**WORK REQUIRED:**
Write again exactly the lines in the listing below, starting at the line with "Toggle the I1.2 input checkbox" and ending at the line with "Task: Pick answer option D", both included. Pictures are not copied.

· · · · · · ·

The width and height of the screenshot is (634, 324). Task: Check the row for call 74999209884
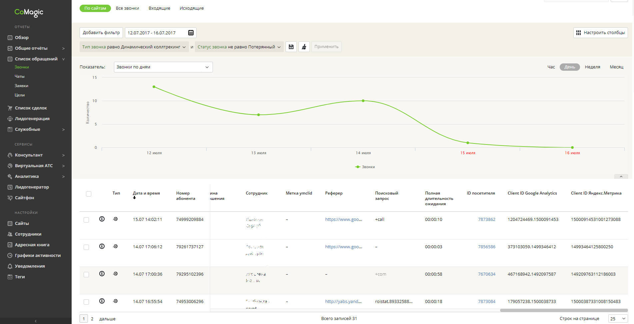(86, 220)
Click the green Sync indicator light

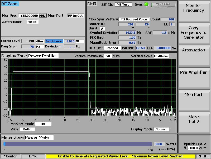click(x=146, y=5)
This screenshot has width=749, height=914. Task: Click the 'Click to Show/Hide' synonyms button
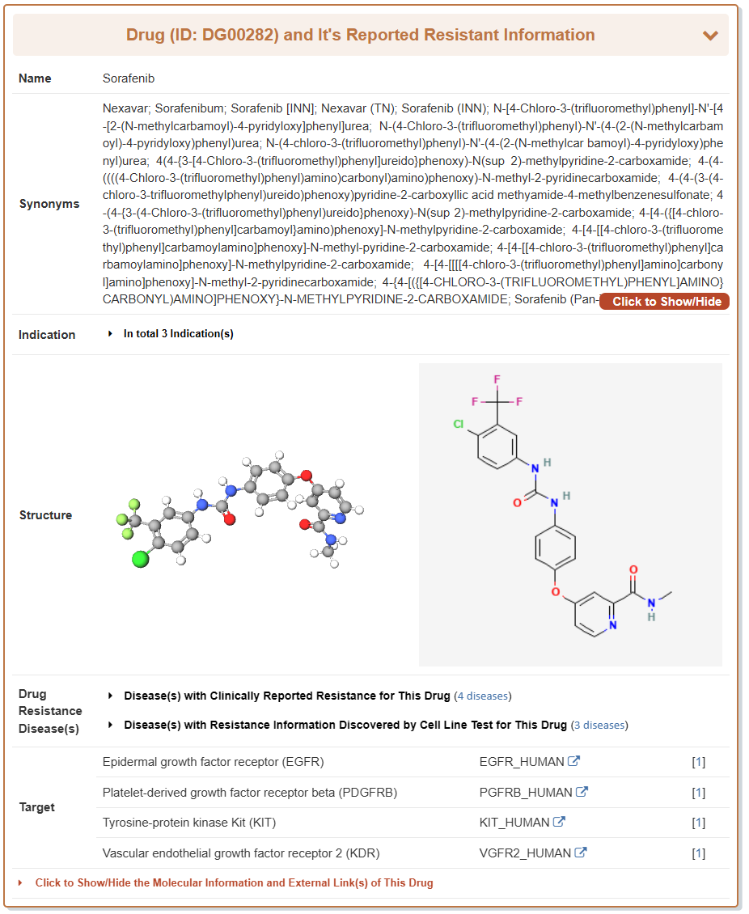point(664,302)
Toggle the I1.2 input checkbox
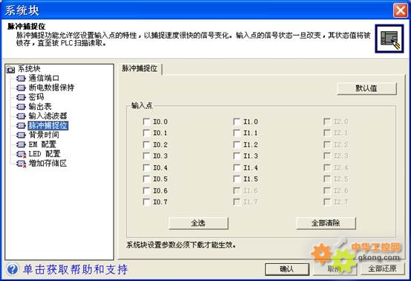411x281 pixels. pos(237,145)
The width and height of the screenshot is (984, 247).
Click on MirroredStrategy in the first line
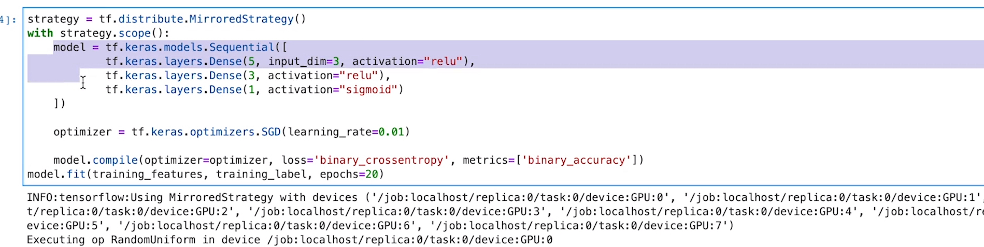pyautogui.click(x=241, y=19)
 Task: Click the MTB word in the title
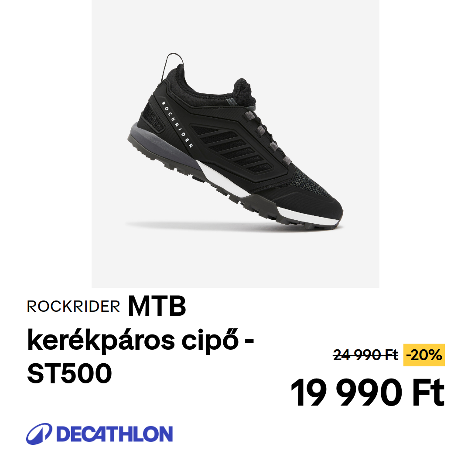[157, 306]
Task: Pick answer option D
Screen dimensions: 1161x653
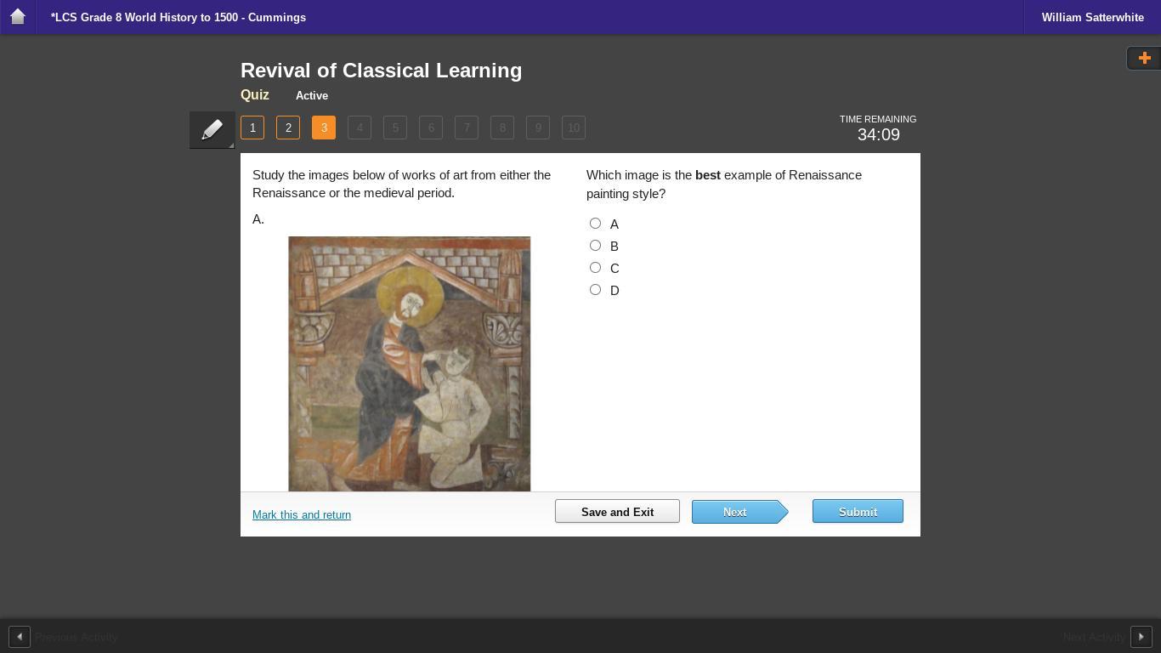Action: tap(595, 290)
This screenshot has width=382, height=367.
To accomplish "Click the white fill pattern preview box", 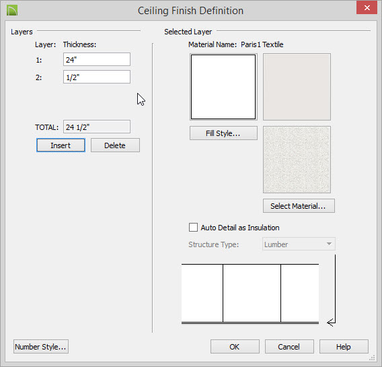I will tap(223, 87).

· · · · · · ·

**RESPONSE BOX:**
Toggle the I1.2 input checkbox
411x281 pixels. pos(237,145)
The width and height of the screenshot is (984, 247).
Click on MirroredStrategy in the first line
pyautogui.click(x=241, y=19)
 Task: Click the MTB word in the title
[157, 306]
Task: Pick answer option D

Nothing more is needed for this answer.